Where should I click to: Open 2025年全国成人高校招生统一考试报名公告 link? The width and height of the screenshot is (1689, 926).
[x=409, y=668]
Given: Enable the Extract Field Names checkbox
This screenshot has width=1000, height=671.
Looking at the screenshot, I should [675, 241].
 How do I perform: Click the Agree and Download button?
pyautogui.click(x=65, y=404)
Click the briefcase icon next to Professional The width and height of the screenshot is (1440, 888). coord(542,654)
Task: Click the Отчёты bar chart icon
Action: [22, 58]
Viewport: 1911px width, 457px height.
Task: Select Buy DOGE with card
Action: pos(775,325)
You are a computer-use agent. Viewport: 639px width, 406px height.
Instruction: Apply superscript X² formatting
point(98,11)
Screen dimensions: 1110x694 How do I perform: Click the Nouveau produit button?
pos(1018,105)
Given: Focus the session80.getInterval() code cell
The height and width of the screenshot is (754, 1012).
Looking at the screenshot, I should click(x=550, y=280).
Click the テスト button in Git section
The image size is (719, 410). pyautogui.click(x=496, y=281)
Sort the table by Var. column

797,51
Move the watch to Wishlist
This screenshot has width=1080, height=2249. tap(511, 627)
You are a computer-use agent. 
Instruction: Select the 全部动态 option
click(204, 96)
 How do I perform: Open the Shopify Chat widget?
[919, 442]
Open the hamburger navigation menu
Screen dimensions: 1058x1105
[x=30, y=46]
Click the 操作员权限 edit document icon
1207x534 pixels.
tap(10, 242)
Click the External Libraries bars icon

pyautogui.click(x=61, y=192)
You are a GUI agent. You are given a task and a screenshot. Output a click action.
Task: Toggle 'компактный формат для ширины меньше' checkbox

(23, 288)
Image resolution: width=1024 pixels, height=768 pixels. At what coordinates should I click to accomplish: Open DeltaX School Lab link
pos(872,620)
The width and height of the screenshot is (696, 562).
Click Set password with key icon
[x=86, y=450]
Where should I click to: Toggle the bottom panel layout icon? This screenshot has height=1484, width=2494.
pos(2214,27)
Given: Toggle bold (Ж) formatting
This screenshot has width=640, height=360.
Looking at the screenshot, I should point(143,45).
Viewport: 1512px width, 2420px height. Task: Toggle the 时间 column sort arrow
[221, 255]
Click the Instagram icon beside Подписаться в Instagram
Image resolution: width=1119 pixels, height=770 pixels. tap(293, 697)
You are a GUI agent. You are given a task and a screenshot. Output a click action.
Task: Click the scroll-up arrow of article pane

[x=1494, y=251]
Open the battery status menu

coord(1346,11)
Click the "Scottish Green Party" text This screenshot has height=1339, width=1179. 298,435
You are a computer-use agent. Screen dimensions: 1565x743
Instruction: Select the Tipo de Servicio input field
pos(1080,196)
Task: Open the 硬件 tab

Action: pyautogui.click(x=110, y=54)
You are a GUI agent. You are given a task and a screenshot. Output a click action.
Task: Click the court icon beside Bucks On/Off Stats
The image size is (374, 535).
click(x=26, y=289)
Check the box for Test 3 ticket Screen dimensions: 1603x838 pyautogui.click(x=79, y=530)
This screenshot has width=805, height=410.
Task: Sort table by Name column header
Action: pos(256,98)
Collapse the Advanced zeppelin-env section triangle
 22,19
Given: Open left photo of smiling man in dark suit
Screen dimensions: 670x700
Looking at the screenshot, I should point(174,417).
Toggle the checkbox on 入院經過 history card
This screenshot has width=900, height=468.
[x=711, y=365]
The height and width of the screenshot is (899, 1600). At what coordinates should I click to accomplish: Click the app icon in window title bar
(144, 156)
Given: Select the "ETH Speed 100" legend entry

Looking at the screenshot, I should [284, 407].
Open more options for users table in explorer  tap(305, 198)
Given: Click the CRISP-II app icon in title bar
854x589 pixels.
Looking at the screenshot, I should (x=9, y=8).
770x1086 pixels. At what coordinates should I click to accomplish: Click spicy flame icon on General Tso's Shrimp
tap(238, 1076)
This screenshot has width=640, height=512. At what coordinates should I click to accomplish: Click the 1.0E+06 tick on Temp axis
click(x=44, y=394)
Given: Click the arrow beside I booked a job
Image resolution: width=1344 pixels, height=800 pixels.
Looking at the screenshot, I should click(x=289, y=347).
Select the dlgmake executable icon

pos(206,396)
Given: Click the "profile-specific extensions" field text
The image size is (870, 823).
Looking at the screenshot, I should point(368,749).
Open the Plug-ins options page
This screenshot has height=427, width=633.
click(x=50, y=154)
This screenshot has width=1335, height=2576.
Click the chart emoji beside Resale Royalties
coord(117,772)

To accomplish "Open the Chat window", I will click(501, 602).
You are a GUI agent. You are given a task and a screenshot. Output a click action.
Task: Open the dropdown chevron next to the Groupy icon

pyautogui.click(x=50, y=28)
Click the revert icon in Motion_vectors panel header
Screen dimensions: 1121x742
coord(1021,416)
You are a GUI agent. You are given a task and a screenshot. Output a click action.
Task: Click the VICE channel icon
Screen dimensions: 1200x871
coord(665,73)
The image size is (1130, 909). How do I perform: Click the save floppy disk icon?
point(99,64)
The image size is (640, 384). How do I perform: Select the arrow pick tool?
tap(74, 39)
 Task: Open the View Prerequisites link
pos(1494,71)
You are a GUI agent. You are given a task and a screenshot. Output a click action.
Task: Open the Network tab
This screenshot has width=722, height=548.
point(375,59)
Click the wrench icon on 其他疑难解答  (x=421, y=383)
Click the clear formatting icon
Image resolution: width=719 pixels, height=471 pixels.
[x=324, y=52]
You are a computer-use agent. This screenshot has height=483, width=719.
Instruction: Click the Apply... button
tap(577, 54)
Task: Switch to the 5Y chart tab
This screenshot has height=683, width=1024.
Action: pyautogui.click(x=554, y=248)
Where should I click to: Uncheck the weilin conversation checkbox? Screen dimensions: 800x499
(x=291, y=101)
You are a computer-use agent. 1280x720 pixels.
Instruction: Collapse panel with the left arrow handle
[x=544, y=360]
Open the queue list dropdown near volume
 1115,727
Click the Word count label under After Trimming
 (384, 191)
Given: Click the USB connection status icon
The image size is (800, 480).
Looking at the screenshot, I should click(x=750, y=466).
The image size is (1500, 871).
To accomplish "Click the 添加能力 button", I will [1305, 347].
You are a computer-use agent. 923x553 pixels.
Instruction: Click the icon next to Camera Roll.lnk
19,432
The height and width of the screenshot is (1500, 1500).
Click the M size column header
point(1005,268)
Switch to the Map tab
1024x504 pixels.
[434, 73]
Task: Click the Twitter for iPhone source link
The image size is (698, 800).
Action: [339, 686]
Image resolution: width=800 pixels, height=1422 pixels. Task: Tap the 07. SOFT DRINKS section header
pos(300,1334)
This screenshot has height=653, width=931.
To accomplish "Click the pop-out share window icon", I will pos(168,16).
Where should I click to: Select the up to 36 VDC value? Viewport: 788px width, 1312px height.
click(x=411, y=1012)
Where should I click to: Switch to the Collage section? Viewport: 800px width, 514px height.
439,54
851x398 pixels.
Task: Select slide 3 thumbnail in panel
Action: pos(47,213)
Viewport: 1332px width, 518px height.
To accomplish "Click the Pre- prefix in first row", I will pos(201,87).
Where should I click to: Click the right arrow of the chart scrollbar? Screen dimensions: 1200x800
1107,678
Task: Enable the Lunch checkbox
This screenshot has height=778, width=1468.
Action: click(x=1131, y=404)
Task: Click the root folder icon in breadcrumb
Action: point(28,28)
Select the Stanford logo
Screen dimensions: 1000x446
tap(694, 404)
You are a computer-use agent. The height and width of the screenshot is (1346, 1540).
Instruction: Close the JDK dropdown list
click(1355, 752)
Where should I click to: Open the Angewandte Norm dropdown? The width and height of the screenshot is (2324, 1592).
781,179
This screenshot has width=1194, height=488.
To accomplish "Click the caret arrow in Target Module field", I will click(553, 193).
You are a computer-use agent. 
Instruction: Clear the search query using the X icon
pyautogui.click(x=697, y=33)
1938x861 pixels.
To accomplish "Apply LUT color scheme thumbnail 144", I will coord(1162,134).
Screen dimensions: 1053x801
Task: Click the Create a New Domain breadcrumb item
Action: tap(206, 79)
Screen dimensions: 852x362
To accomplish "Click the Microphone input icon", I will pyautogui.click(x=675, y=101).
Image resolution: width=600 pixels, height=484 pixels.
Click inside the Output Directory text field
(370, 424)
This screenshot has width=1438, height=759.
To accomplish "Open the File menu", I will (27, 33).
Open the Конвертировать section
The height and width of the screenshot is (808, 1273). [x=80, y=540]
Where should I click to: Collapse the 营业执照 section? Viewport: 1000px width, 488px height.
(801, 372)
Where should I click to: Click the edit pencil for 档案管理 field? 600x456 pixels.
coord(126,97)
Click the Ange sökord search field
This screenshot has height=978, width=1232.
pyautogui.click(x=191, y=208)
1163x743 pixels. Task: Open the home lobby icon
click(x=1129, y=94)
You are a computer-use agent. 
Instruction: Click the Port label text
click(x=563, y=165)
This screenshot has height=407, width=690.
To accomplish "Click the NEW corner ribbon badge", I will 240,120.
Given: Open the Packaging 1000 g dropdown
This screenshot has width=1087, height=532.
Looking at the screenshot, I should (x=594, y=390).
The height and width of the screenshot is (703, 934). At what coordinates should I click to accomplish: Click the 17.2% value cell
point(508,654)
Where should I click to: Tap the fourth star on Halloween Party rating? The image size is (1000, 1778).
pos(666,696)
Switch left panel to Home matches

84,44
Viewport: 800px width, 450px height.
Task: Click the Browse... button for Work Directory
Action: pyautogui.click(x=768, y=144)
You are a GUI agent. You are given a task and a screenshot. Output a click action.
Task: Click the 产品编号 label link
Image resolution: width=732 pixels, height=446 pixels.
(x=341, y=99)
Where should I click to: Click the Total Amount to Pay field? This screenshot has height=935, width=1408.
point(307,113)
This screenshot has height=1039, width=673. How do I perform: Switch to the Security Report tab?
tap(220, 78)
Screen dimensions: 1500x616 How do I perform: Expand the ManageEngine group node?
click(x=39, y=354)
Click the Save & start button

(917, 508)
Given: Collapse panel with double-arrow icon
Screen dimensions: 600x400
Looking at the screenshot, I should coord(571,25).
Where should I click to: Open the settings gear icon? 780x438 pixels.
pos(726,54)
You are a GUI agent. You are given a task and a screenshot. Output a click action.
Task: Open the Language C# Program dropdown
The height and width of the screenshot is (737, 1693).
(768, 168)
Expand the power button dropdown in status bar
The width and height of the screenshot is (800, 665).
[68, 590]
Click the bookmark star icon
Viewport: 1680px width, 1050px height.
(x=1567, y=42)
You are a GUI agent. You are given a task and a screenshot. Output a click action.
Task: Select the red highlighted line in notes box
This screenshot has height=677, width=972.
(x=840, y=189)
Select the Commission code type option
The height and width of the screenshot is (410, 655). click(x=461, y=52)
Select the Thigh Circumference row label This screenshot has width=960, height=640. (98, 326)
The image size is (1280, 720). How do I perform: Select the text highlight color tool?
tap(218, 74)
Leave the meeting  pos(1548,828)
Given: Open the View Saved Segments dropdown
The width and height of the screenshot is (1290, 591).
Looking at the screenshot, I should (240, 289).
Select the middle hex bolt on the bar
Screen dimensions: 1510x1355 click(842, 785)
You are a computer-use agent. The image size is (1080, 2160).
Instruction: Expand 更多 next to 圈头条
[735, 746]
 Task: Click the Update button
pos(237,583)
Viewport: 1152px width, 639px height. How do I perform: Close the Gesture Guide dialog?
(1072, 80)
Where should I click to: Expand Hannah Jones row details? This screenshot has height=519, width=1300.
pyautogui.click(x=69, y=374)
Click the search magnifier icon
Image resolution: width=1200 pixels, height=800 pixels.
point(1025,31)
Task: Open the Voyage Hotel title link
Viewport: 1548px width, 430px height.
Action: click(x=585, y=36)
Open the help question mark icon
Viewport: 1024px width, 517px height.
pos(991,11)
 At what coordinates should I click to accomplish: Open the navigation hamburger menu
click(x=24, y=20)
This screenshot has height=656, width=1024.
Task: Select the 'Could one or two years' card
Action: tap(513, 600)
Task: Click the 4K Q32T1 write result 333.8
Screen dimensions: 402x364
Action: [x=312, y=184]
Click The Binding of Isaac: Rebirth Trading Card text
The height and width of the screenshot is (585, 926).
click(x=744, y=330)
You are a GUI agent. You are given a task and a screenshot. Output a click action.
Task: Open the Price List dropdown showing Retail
= = = =
Task directions.
A single number is the expected answer: how many lines of the records above contain the word "options".

Your response.
2